Qui ritroviamo il Cardinale Brancadoro, a cui al tempo di Pio VI, l’allora Mons. Ercole Consalvi fece un grandissimo “regalo”. Brancadoro non ne verrà mai a conoscenza!
“Così io mi trovai disunito dal Card. di Pietro, mio amicissimo e con cui ero venuto a Parigi, e unito al Card. Brancadoro, che nel mio soggiorno in Parigi avevo veduto meno spesso di ogni altro.”
E, per finire, visto che “il lupo perde il pelo ma non il vizio”, nonostante lo spavento “mortale” in cui perennemente oramai viveva, il Cardinale testardamente continua a non cambiare il suo comportamento.
“Dopo circa un mese della nostra dimora nella nostra rilegazione, ci giunse una lettera del Ministro dei Culti, con la quale ci si notificava l’assegnamento fattoci di 250 lire mensuali per la nostra sussistenza. Siccome io non avevo mai accettato alcun assegnamento, il Ministro mi fece quella partecipazione in una maniera molto delicata. Io risposi con la maggiore politezza che seppi, ma non accettai.”
Il Cardinale non la dà vinta a Napoleone neanche in prigionia, ma decide addirittura “di fargliela pagare” mettendosi a scrivere delle “Memorie” sugli avvenimenti.
“I scritti sul Conclave, sul Concordato del 1801, sul Matrimonio, e sul Ministero potranno servire alla S. Sede in più di una occasione, e specialmente se accadrà che si scriva qualche istoria sulli avvenimenti che ne formano l’oggetto, ovvero che debba confutarsi qualche falso racconto.”
Come dice il Wichterich, il Cardinale temendo che gli sopravvenisse qualcosa di peggio, volle lasciare ai posteri un’immagine possibilmente esatta e completa della propria vita ed attività.
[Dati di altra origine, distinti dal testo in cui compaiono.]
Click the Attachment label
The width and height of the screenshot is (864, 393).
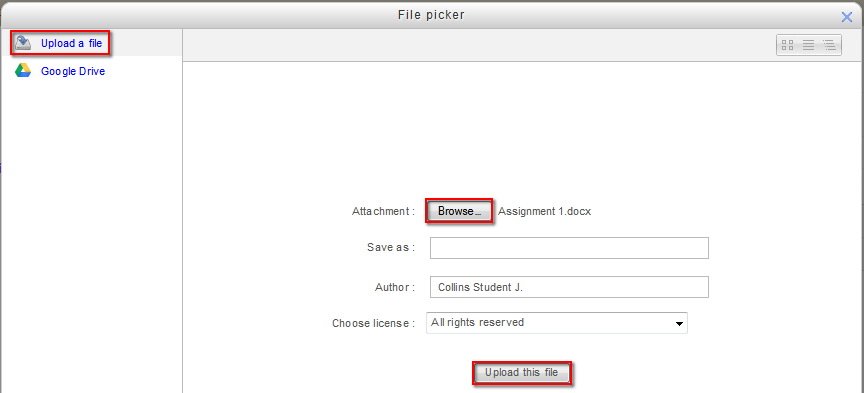[383, 211]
Vorrei a questo punto tornare brevemente a Roma per fornire una “curiosa” informazione. Pochi mesi prima di questo stesso anno in cui il Cardinale veniva esiliato a Reims, i francesi avevano introdotto la ghigliottina anche nell’ex Stato Pontificio.
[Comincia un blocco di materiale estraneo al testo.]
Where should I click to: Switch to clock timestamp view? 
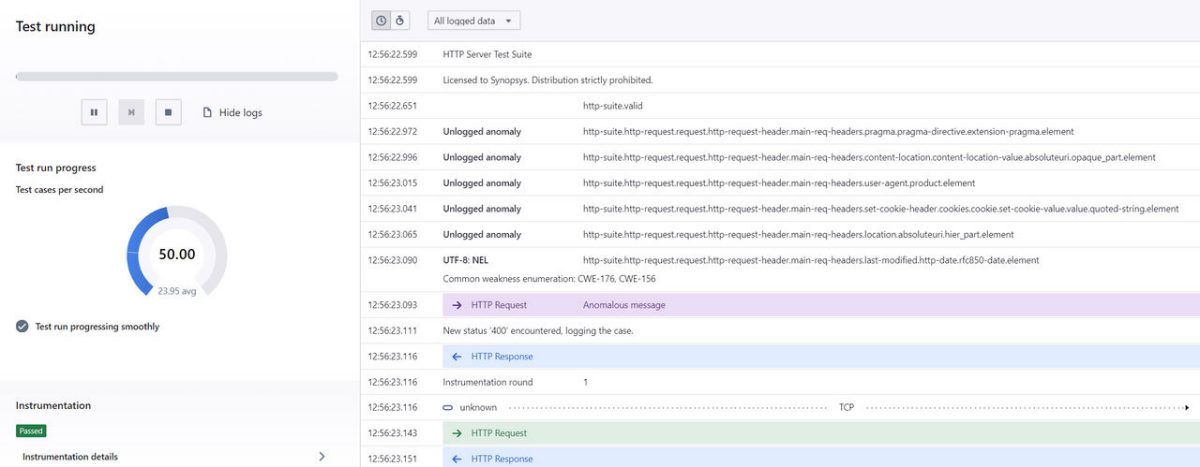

E chi ritroviamo? Mastro Titta!
Il primo condannato alla pena capitale tramite questa macchina fu Tommaso Tintori, reo d’omicidio. Egli fu decapitato da Mastro Titta, al secolo Giovanni Battista Bugatti, il 28 febbraio 1810 e, fino al 1813, la ghigliottina fu da lui usata per ben altre 56 volte.